▶ [Your instructions]: Give again, exactly and without pictures, the lines running from the line with "This screenshot has width=1389, height=868." to the end of the records below.

Information shown below:

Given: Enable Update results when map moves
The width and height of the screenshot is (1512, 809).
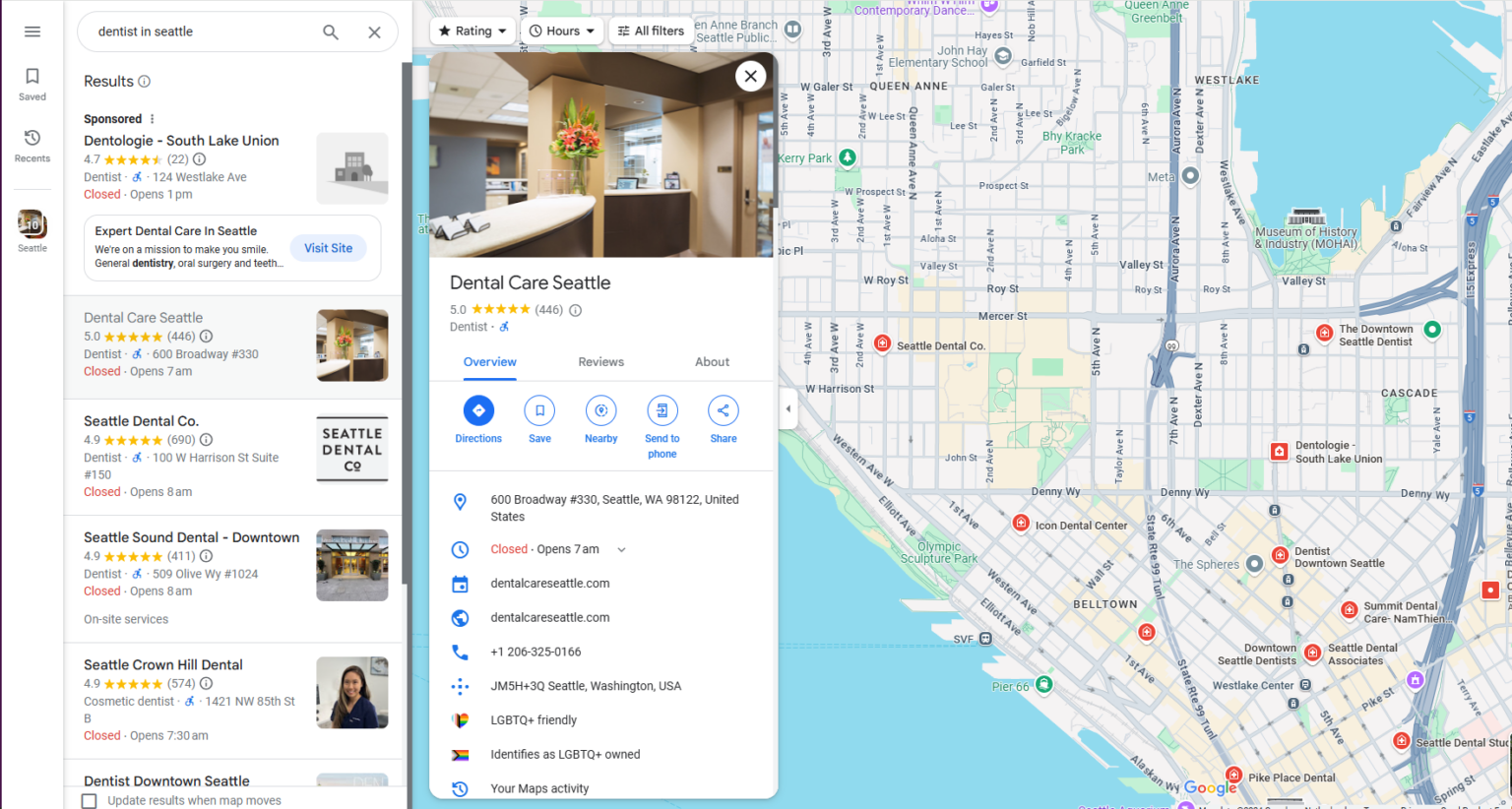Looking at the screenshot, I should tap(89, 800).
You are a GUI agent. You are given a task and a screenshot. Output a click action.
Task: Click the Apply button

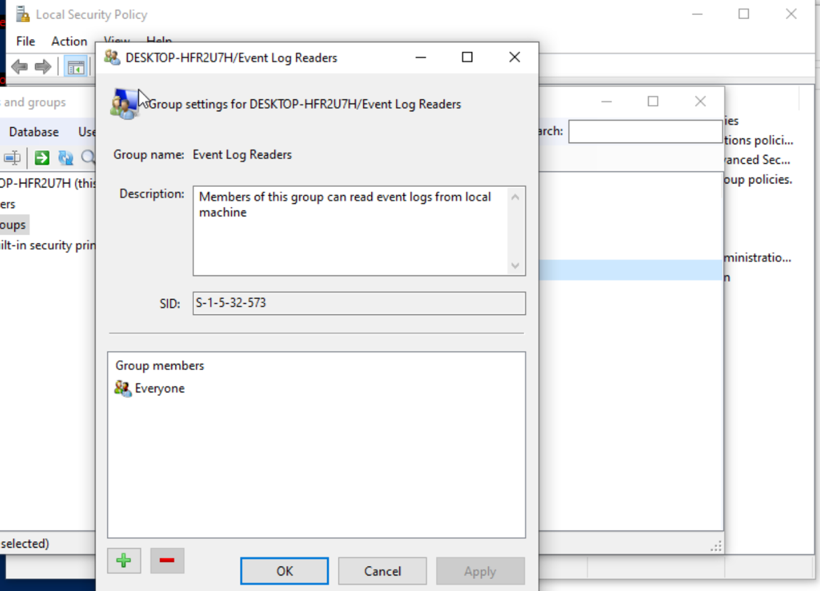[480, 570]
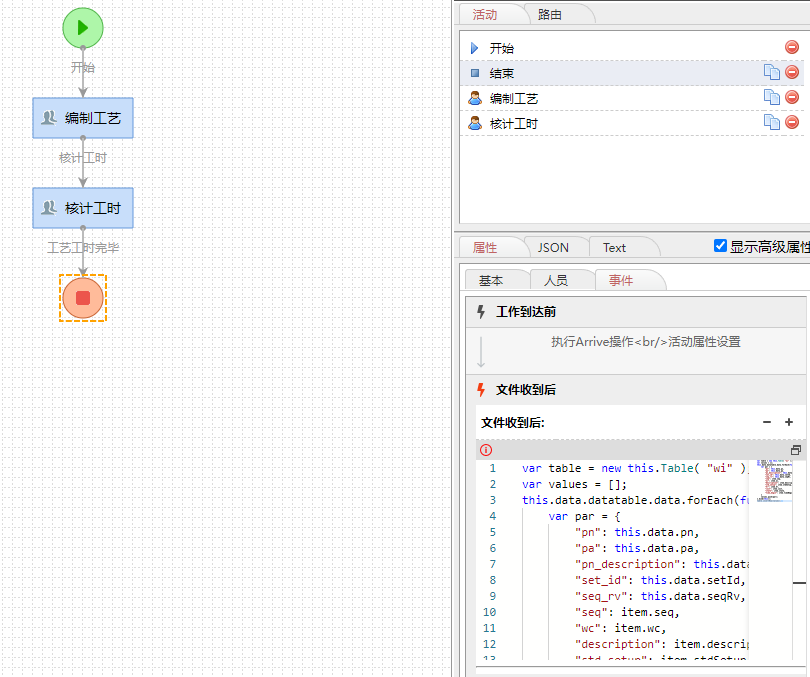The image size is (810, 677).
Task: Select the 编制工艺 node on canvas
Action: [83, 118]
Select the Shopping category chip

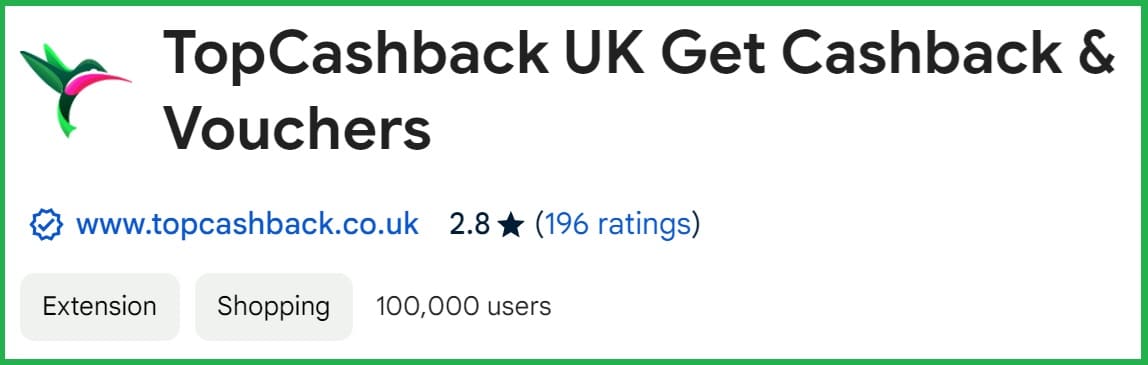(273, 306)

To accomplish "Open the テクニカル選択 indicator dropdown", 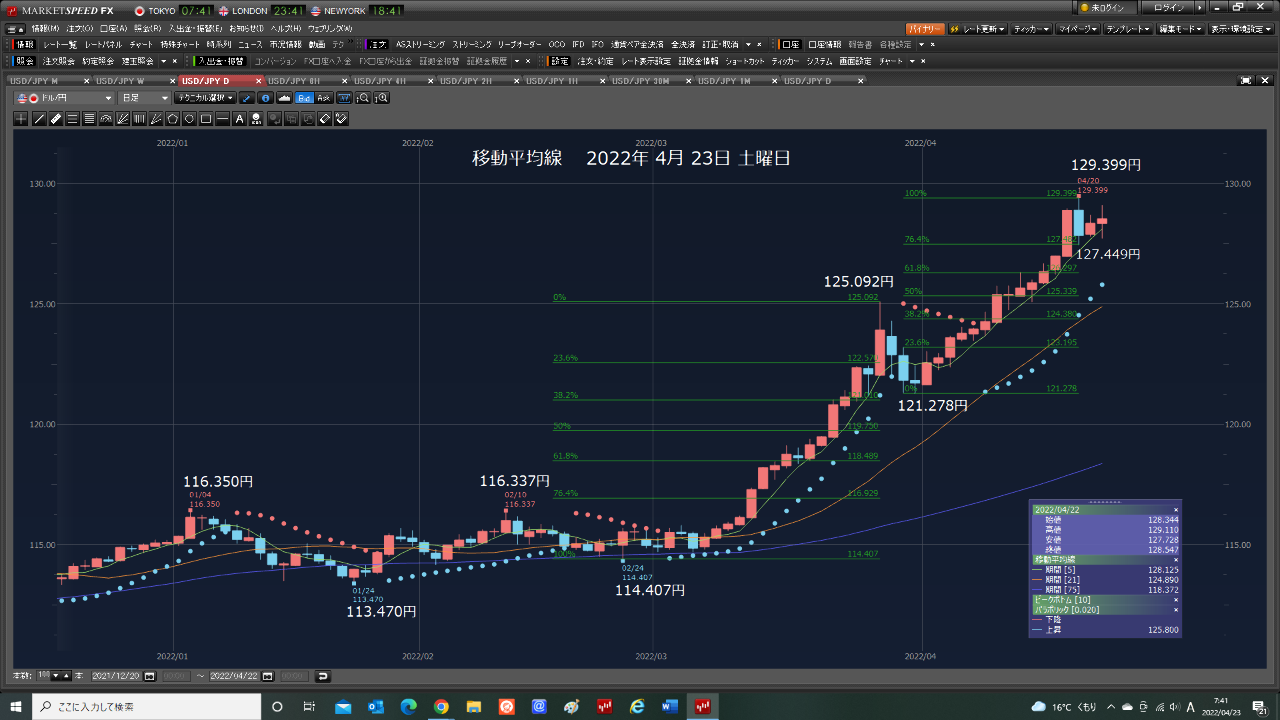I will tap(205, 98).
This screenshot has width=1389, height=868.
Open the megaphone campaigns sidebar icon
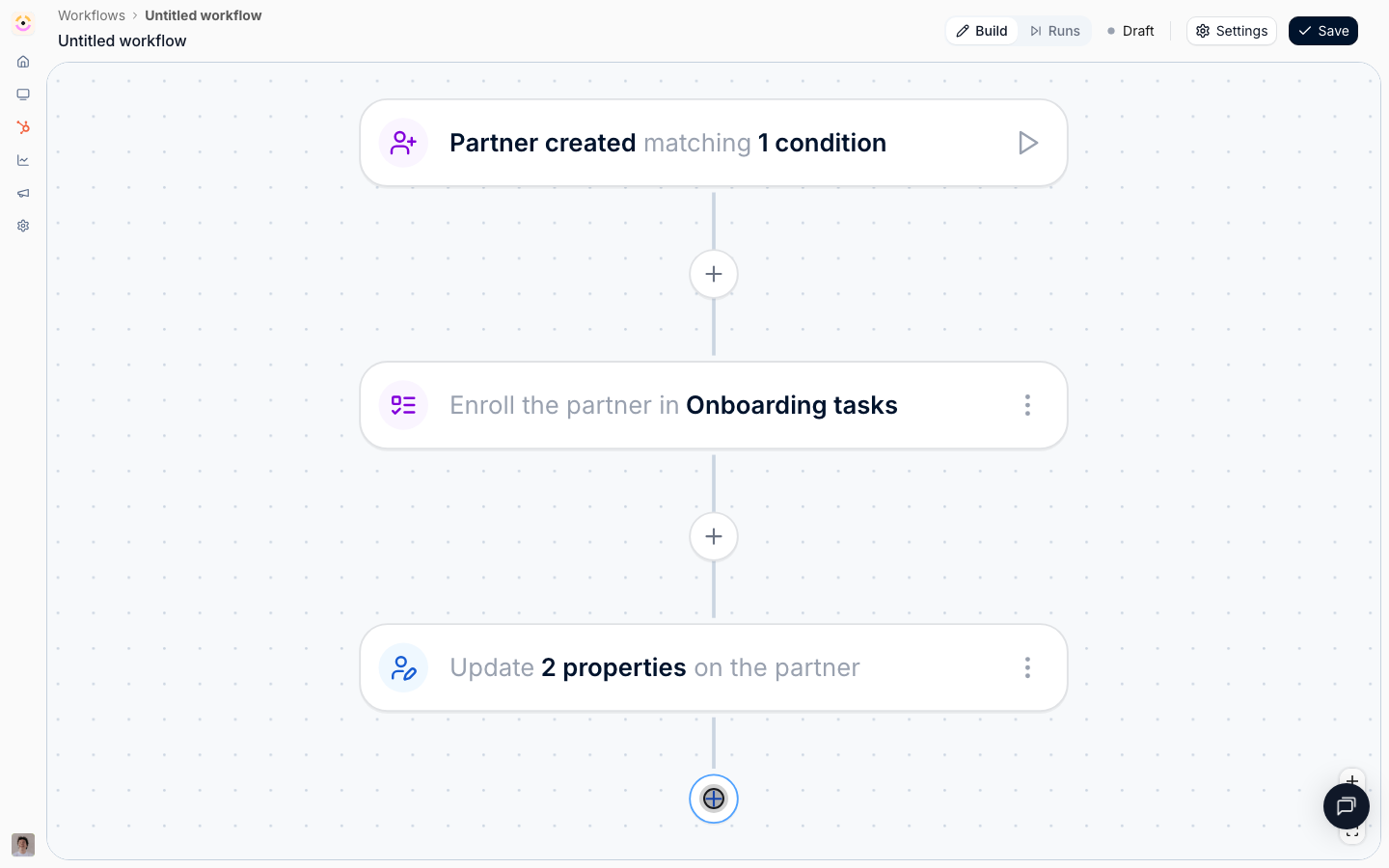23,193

End of Information shown.

▶ [Output below]:
This screenshot has width=1389, height=868.
Open the megaphone campaigns sidebar icon
23,193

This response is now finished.